Supervising Faculty: Amit Naskar
Clean water, reliable energy storage, effective pharmaceuticals, and safe food are all essentials for our lives. Unfortunately, 783 million people currently do not have access to clean water, 795 million people face food shortage, 1.3 billion are living in the dark, and about a third of the world population do not have access to medicines essential for health. These are grant challenges faced by humanity. Carbon, the sixth element on the periodic table, can play a key role in helping us to move a step closer towards solving these challenges.
Carbon is the fourth most abundant element on earth by weight after hydrogen, helium, and oxygen. We breathe carbon. We burn carbon. We eat carbon. We wear carbon as clothing and diamond rings. We are made of carbon. In a human body, carbon the second most abundant element after oxygen.

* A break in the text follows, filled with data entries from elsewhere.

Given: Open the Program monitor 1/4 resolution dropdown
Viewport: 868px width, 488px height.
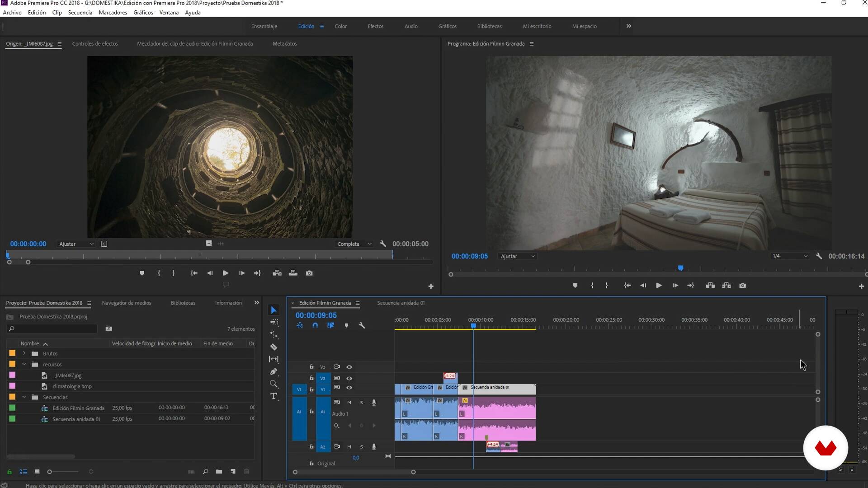Looking at the screenshot, I should 789,256.
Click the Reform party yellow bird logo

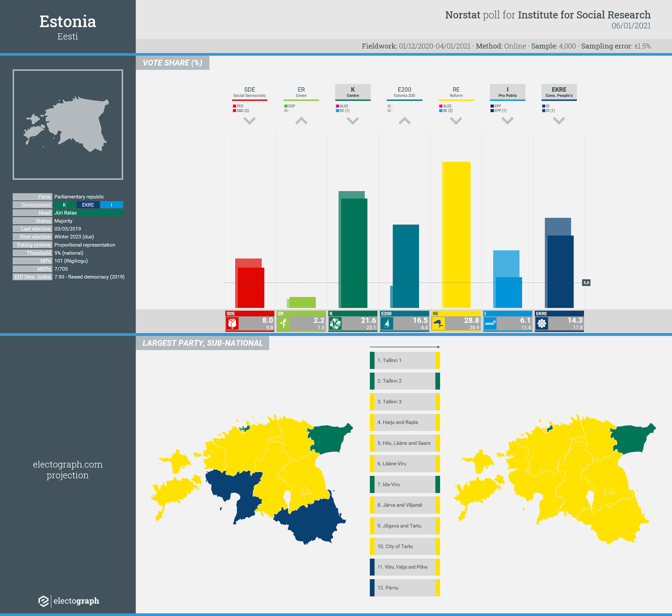[438, 323]
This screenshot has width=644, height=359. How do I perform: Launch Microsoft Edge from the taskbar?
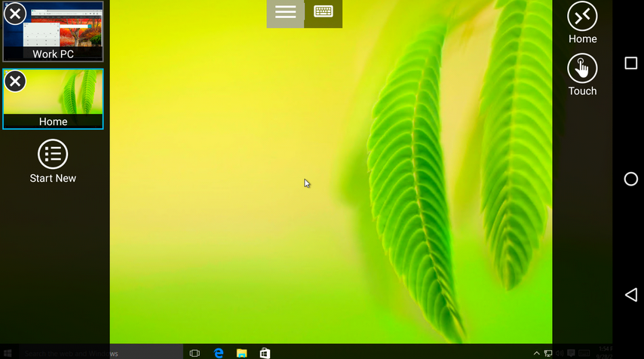pos(219,352)
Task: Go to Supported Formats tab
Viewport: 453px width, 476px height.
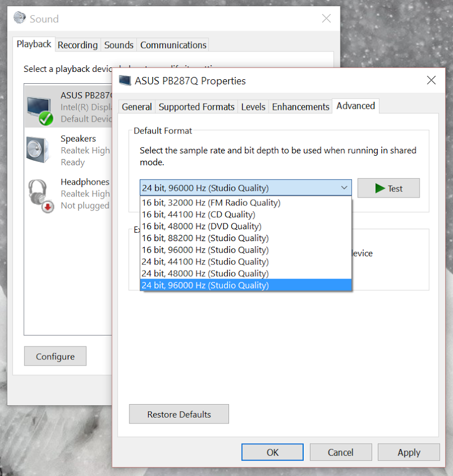Action: (196, 107)
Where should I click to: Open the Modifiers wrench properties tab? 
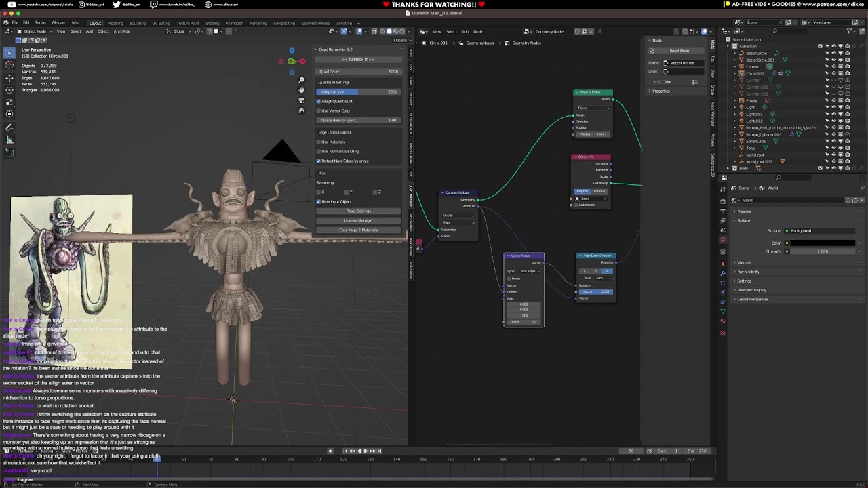[x=723, y=273]
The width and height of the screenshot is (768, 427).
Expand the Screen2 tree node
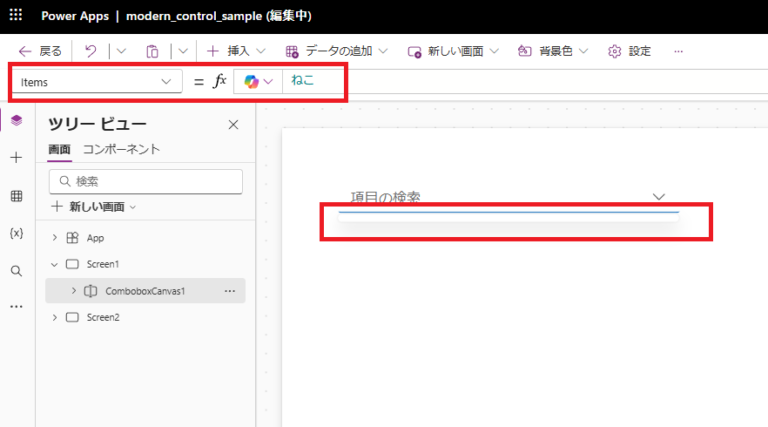(54, 317)

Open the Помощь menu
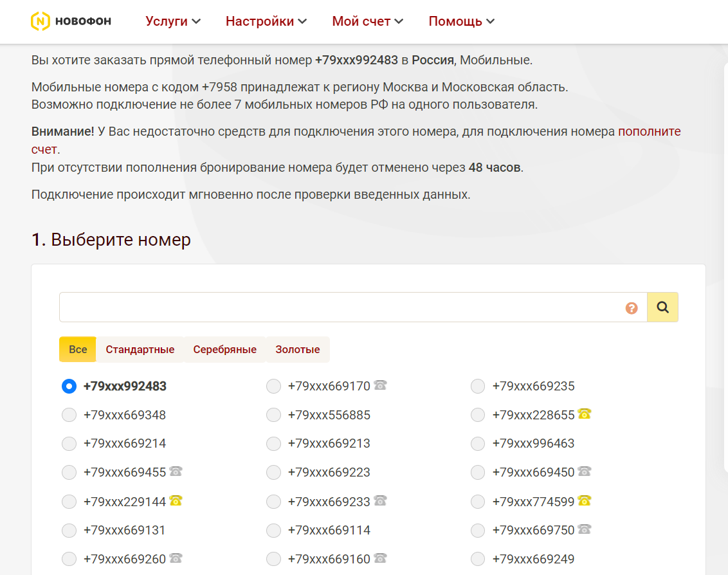tap(461, 21)
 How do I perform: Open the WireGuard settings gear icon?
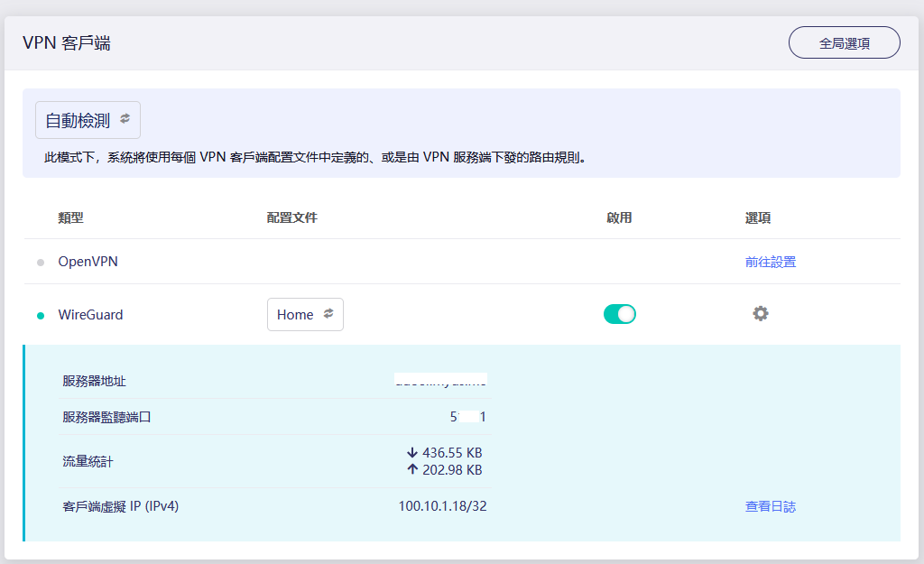click(760, 314)
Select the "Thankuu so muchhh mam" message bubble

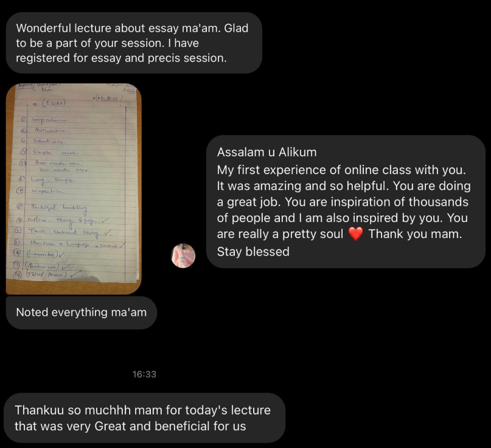click(145, 418)
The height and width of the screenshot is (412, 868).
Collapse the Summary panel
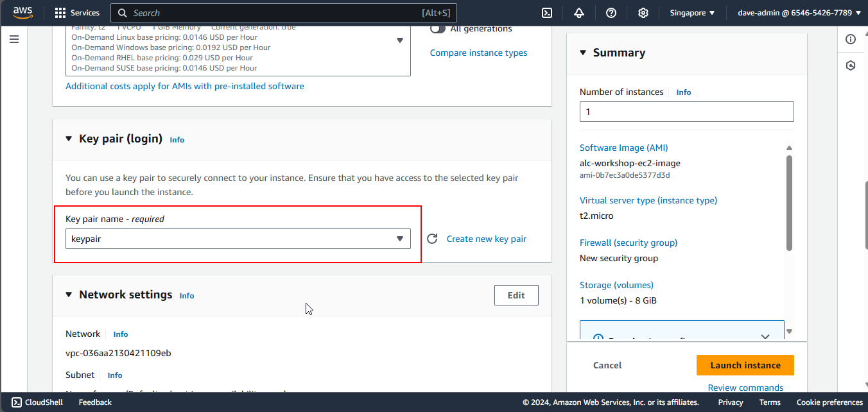point(583,53)
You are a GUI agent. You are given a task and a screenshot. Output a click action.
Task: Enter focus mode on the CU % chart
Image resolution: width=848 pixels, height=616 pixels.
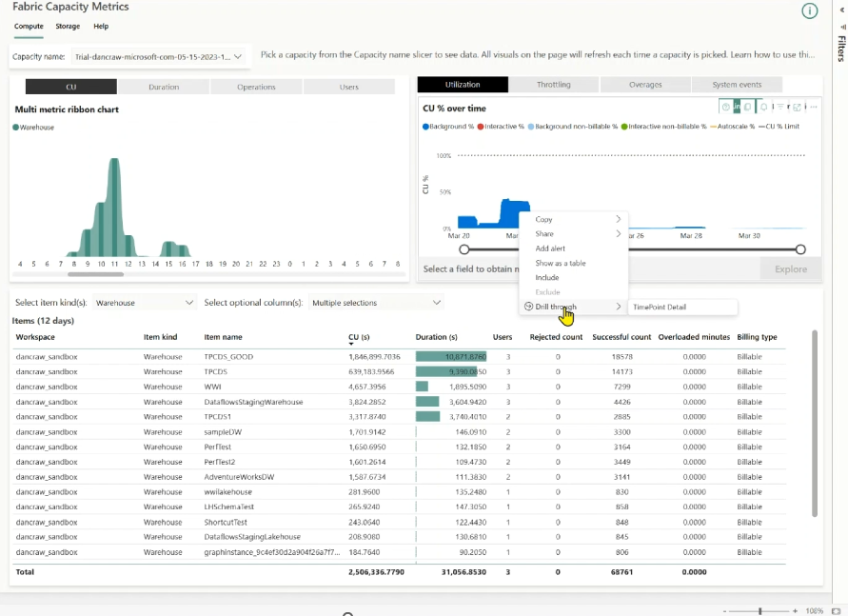pos(798,107)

Besides the existing applications of carbon, scientists are finding even more uses for carbon. The recent discoveries of carbonaceous materials like graphene and carbon nanotubes can lead to novel applications, such as water desalination, antibodies purification, supercapacitors, viral filtration, among many others.
When mixed with another material as a composite, carbon becomes an even more versatile material. For example, we are seeing the wider implementations of carbon fiber reinforced polymer composites in automobiles and airplanes, making them safer, more fuel efficient, and environmentally friendly.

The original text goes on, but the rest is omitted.